2016-08-15T06:01:13+00:00

bilo

Guest


That makes sense, De Coubertin was a Frenchman so he obviously understood the metric system.

2016-08-15T05:17:18+00:00

spruce moose

Guest


No...there have been plenty of recorded 100m races. Europe went metric a long time ago.

2016-08-15T04:31:08+00:00

Galatzo

Guest


Great research and report, Matt. However, technology has to feature in any prediction. Today's shoes are faster than the spikes of yesteryear. And the track surface has gone from grass to cinders to polyurethane, and there are improvements on the drawing board for this fabric which will be faster in Tokyo, according to reports, and faster still in 2024 (Paris and LA are the favourites). Plus there may well be initials against an athlete's name in the not so distant future - BA meaning bionically aided. ome faster.

2016-08-15T04:28:06+00:00

steve

Guest


I think it will be a very very long time before Bolt's world record of 9.58 is broken.

2016-08-15T04:20:50+00:00

JohnB

Guest


Just noting that a solid part of that 1.22 seconds gained over 100+ years would be down to developments in the track used (and some to timing technology).

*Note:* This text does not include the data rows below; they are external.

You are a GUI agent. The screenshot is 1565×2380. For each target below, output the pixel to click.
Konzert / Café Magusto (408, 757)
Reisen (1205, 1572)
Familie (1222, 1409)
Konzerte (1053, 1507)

You mention apparel, which includes shoes (the main contributor), but blocks (rather than digging little holes in the ground) would help too.

2016-08-15T04:19:12+00:00

bilo

Guest


Back in 1891 it was 100 yards not metres so they did they only run 91.44 metres by todays measurements? Even in 1985 the world record was held by Calvin Smith (USA) and was 9.93, that's only .35 sec being shaved off in the last 30 years. Also taking the data back to 1900 will skew the results a bit as modern running tracks assist in the 'bounce effect' where previously cinder tracks were used until the 60's.